Pulp prices have continued their decline that started in the 4Q/18. In October, the Northern bleached softwood kraft (NBSK) price in Europe ranged from US$820-850 per tonne, down from US$1 300 per tonne in October last year. With pulp inventories coming down to levels similar to last year, resistance to further price reductions is becoming stronger.
In lumber markets, Russia has surpassed Canada to become the world’s largest exporter of softwood lumber in 2019 and is on track to ship almost 32 million m3 of lumber this year, representing almost a quarter, 23 percent, of globally traded lumber. Lumber production has fallen in both the US and Canada in 2019 because of disappointingly low activity in the US housing market and meager demand for North American lumber in overseas markets.
Lumber import prices to China have fallen for three consecutive quarters and in the 3Q/19 hit their lowest level since 2016. Germany’s exports of softwood lumber is likely to reach a ten-year high in 2019, reports the WRQ. The biggest increases in shipments have been to China, the US, the UK, and India. The gross margins for lumber producers in Finland, as reported in the WRQ, have fallen more rapidly than those of their Swedish competitors during 2018 and 2019.

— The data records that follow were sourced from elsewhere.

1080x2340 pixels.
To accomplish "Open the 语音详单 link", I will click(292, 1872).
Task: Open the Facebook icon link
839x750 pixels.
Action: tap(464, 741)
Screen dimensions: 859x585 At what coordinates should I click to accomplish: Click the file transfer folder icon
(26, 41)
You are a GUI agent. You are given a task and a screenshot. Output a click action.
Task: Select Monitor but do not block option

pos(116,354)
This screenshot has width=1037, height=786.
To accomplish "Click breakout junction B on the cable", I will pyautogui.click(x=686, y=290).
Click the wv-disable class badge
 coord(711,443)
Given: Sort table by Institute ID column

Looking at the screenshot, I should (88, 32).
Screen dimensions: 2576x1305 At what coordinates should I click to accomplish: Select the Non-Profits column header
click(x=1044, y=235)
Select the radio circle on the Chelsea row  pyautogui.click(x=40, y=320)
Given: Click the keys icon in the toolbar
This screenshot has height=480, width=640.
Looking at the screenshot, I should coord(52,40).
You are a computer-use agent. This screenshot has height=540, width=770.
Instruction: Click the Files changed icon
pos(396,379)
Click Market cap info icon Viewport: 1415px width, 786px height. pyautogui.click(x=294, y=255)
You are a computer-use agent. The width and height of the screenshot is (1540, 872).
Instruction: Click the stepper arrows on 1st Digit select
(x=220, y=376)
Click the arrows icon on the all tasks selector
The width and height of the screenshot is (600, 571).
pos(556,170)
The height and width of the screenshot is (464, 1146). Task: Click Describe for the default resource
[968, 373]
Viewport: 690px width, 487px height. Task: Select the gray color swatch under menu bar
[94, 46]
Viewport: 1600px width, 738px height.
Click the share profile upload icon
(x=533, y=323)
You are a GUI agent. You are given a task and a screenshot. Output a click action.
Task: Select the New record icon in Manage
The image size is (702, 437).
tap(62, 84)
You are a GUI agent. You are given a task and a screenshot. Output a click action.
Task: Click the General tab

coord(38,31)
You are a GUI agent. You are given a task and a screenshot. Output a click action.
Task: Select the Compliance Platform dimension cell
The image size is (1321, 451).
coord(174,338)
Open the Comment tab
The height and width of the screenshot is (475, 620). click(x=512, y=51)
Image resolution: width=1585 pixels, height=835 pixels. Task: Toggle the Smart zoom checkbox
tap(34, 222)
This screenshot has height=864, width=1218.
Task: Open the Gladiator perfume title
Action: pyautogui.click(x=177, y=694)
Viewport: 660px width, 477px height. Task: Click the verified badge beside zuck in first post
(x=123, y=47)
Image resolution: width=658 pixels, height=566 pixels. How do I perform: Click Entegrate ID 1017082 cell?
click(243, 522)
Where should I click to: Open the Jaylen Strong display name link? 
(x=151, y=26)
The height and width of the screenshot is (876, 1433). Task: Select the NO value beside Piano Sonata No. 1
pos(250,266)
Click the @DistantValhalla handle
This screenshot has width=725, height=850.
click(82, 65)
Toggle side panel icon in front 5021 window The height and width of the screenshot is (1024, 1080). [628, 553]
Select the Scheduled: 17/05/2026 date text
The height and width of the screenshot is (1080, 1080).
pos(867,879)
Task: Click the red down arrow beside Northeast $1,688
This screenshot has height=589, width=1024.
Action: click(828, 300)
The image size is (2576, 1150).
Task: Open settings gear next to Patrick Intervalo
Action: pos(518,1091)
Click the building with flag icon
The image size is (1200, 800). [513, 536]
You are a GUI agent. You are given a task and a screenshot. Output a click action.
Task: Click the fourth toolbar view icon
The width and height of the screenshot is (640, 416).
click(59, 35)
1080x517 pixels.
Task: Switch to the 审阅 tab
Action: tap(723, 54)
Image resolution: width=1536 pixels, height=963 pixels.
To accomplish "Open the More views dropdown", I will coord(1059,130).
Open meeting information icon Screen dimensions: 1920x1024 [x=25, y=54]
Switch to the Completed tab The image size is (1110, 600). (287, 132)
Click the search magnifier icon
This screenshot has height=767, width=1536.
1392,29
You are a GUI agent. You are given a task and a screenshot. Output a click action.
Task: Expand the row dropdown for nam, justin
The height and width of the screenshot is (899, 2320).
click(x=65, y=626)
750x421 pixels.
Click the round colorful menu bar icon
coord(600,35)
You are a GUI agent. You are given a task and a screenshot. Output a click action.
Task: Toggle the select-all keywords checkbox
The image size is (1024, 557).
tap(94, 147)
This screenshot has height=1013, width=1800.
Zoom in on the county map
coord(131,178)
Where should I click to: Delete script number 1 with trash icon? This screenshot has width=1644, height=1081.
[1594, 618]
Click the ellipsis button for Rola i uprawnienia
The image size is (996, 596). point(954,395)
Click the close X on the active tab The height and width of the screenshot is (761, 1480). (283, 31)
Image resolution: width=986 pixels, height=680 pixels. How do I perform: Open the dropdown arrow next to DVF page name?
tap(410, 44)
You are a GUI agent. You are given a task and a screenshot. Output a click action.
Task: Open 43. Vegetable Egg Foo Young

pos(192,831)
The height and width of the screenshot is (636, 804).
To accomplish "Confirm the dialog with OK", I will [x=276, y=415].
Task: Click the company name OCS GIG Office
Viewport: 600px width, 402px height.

The European Pellet Price Index (EPPI), a weighted import price for industrial pellets in Europe, has trended upward over the past two years to reach over EUR 160 per tonne in 3Q/19. North America exported 2.5 million tonnes of pellets in the 3Q/19, representing a 6 percent increase from the 3Q/18. The almost 1.8 million tonnes exported from the United States to Europe in the 3Q/19 was the highest volume on record.